**APPLY WHAT YOU READ**
**1.** Translate this sentence from the text on memory leaks into Spanish: "The restart masks the symptom, but the leak continues."
**2.** According to the text on memory leaks, what is the key distinction between a leak and normal memory growth?
**3.** Write out the text on memory leaks word for word from "Memory leaks have" to "slow to function.".

**TEXT UNDER STUDY**
##############################

Memory leaks have a distinctive signature in production: everything works fine after a deployment, then gradually slows down over hours or days, until the process is restarted and the cycle begins again. The restart masks the symptom, but the leak continues.
In garbage-collected languages, leaks typically mean objects that should be freed are being held by references that aren't being cleaned up. In languages with manual memory management, it's often a missing free call or improper resource cleanup. In both cases, the process grows indefinitely until it crashes or becomes too slow to function.
Recognizing Memory Leaks
Before diagnosing, recognize the pattern:
Leak indicators:
- Memory usage grows monotonically over time
- Restarts temporarily fix performance issues
- Memory usage after GC still trends upward
- Process eventually OOMKilled by the OS or container runtime
- Response times degrade over a process's lifetime
Not necessarily a leak:
- Memory usage increases with traffic (expected — caches fill)
- Memory spikes during peak hours, returns to baseline at night
- High memory after a large batch job that caches results
The key distinction: a leak grows continuously without bound. Normal memory growth plateaus.
Monitoring for Memory Leaks
Process-Level Memory Tracking
// Node.js: track memory over time
const MEMORY_CHECK_INTERVAL = 30 * 1000; // 30 seconds
const MEMORY_ALERT_THRESHOLD = 500 * 1024 * 1024; // 500MB
setInterval(() => {
const usage = process.memoryUsage();
const metrics = {
rss: Math.round(usage.rss / 1024 / 1024), // Resident Set Size (total)
heapTotal: Math.round(usage.heapTotal / 1024 / 1024), // Heap allocated
heapUsed: Math.round(usage.heapUsed / 1024 / 1024), // Heap in use
external: Math.round(usage.external / 1024 / 1024), // C++ objects
arrayBuffers: Math.round(usage.arrayBuffers / 1024 / 1024), // ArrayBuffers
uptimeMinutes: Math.round(process.uptime() / 60)
};
logger.info('memory_usage', metrics);
if (usage.heapUsed > MEMORY_ALERT_THRESHOLD) {
logger.warn('high_memory_usage', {
heapUsedMB: metrics.heapUsed,
threshold: MEMORY_ALERT_THRESHOLD / 1024 / 1024
});
}
}, MEMORY_CHECK_INTERVAL);
Alerting on Growth Rate
Absolute memory usage isn't as informative as the growth rate:
# Python: track memory with growth rate detection
import psutil
import time
from collections import deque
class MemoryLeakDetector:
def __init__(self, window_minutes=60):
self.window = deque(maxlen=window_minutes * 2) # Every 30 seconds
self.process = psutil.Process()
def check(self):
current_mb = self.process.memory_info().rss / 1024 / 1024
self.window.append((time.time(), current_mb))
if len(self.window) < 10:
return # Not enough data
# Calculate growth rate over the window
oldest_time, oldest_mb = self.window[0]
newest_time, newest_mb = self.window[-1]
elapsed_minutes = (newest_time - oldest_time) / 60
if elapsed_minutes > 0:
growth_rate_per_hour = (newest_mb - oldest_mb) / elapsed_minutes * 60
if growth_rate_per_hour > 50: # Growing > 50MB/hour
alert(f'Potential memory leak: +{growth_rate_per_hour:.1f}MB/hour')

##############################

**RECORDED INFORMATION**
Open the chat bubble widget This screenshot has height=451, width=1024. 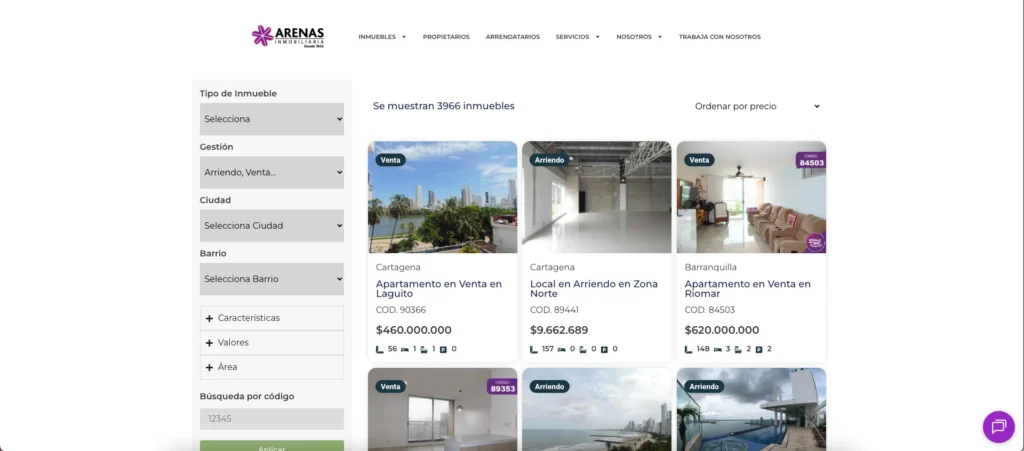[x=998, y=427]
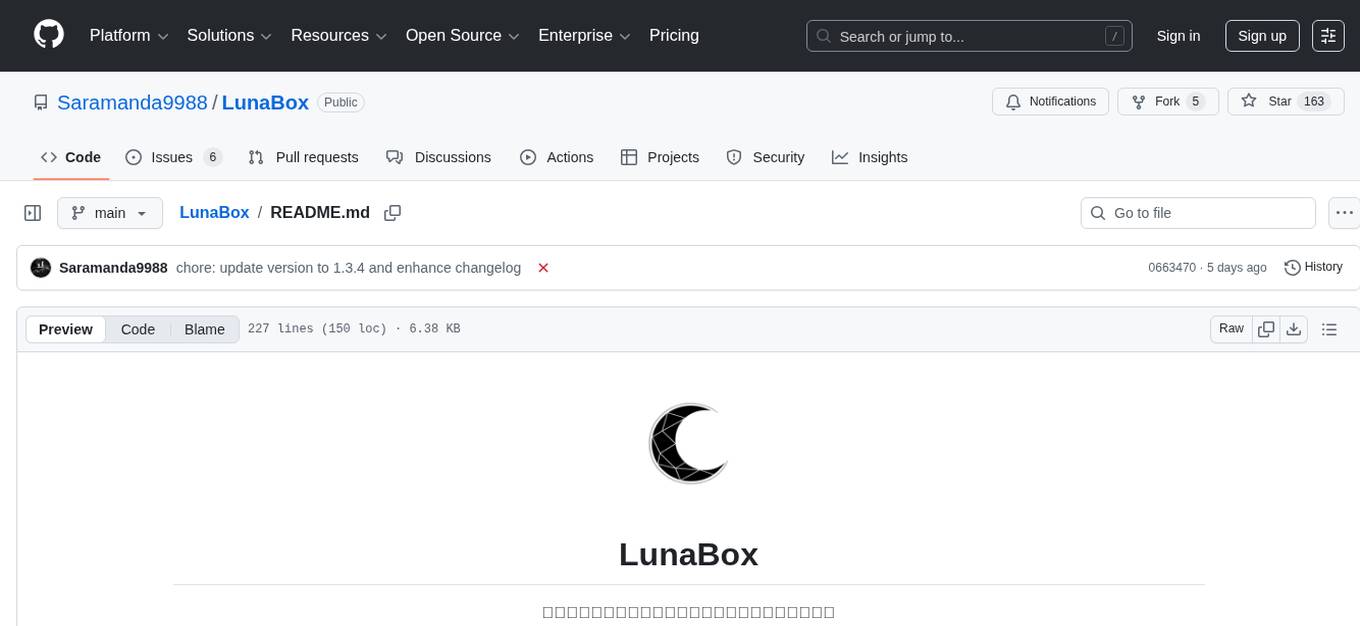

##############################

**ANSWER SECTION**
**1.** El reinicio enmascara el síntoma, pero la fuga continúa.

**2.** A leak grows continuously without bound, while normal memory growth plateaus.

**3.**
Memory leaks have a distinctive signature in production: everything works fine after a deployment, then gradually slows down over hours or days, until the process is restarted and the cycle begins again. The restart masks the symptom, but the leak continues.
In garbage-collected languages, leaks typically mean objects that should be freed are being held by references that aren't being cleaned up. In languages with manual memory management, it's often a missing free call or improper resource cleanup. In both cases, the process grows indefinitely until it crashes or becomes too slow to function.